*Your objective:* When you reach the line with "You are a computer-use" in the records below, begin transcribing exactly and continue up to and including the line with "The image size is (1395, 602).", leaving out every picture.

#### Extracted entries ####

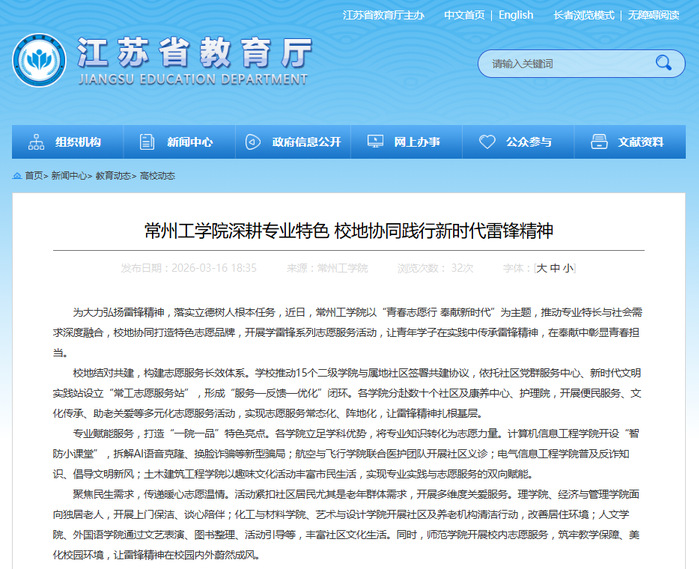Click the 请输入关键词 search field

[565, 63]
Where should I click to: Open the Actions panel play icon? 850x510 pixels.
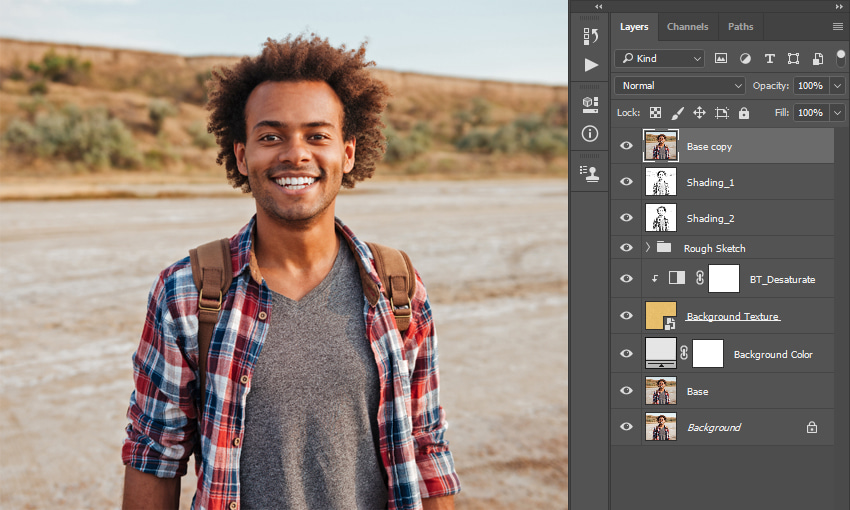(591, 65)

####
#### Extracted entries ####

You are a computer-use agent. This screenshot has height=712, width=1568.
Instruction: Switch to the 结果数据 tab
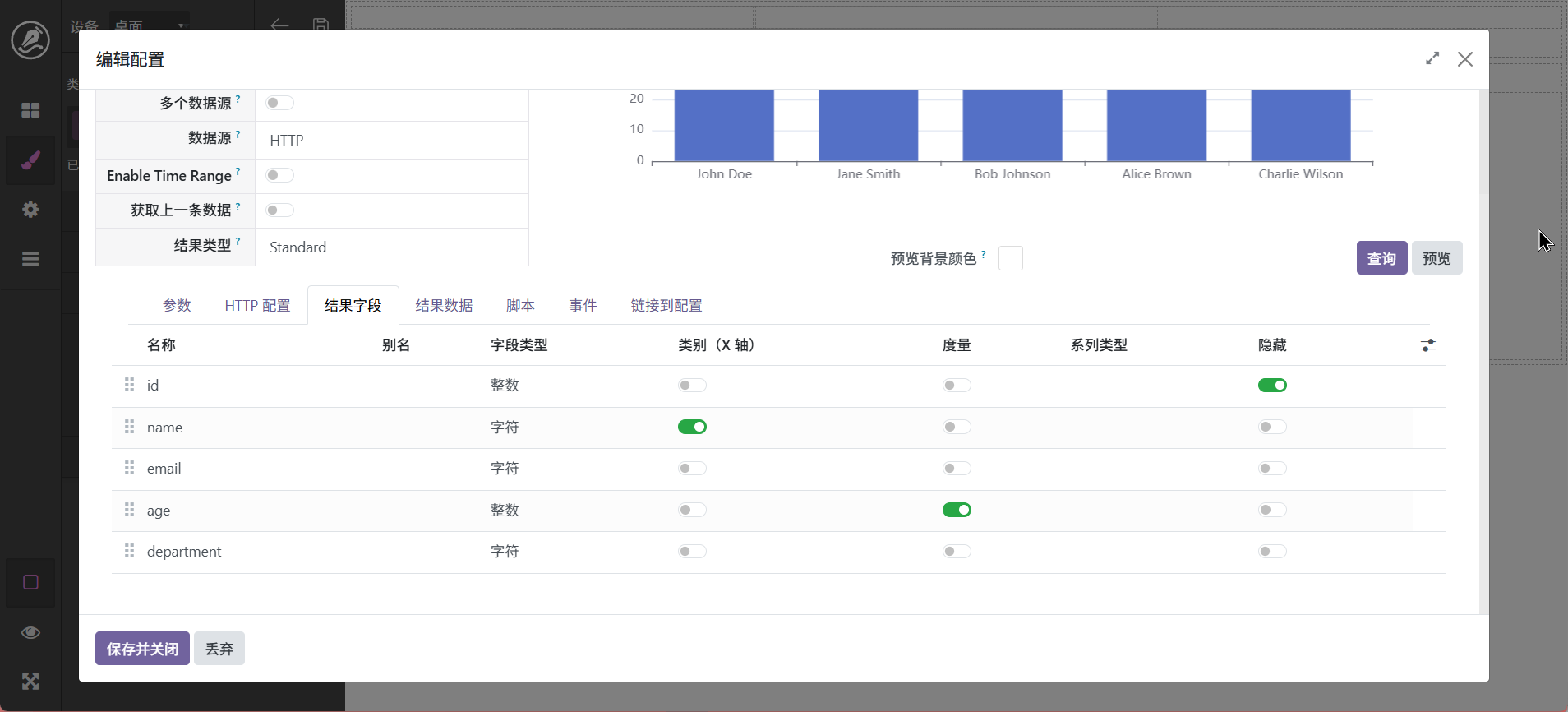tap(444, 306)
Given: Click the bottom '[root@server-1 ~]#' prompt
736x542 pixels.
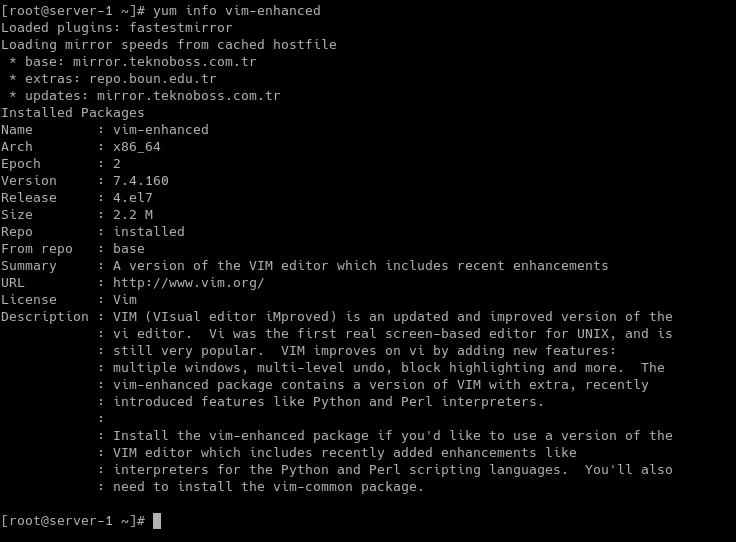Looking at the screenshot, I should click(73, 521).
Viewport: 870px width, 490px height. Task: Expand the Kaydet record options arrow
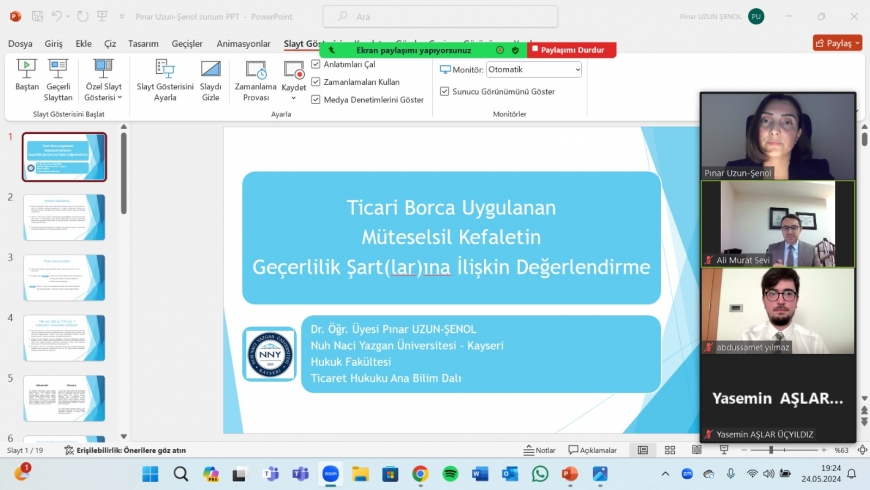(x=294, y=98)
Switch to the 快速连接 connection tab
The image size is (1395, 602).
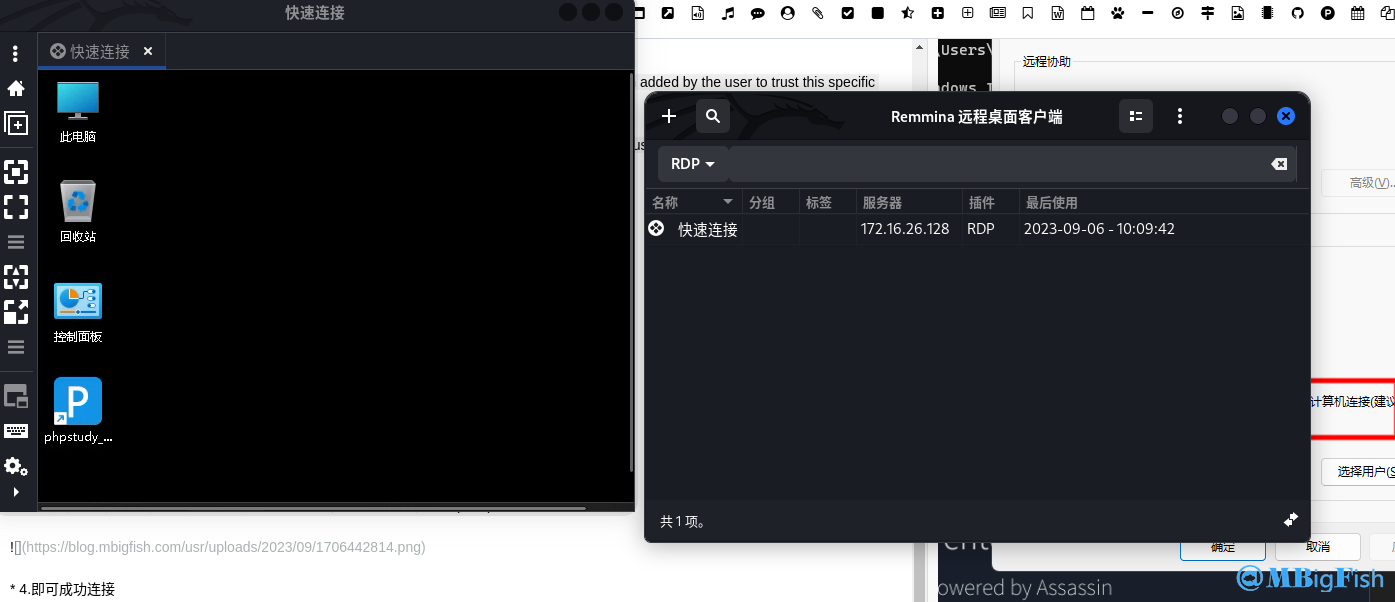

####

*Solution to the problem:*
You are a computer-use agent. This screenshot has height=712, width=1568.
Instruction: Switch to the 结果数据 tab
tap(444, 306)
Given: Click the bottom '[root@server-1 ~]#' prompt
736x542 pixels.
Looking at the screenshot, I should click(73, 521).
Viewport: 870px width, 490px height. Task: Expand the Kaydet record options arrow
(x=294, y=98)
Switch to the 快速连接 connection tab
The image size is (1395, 602).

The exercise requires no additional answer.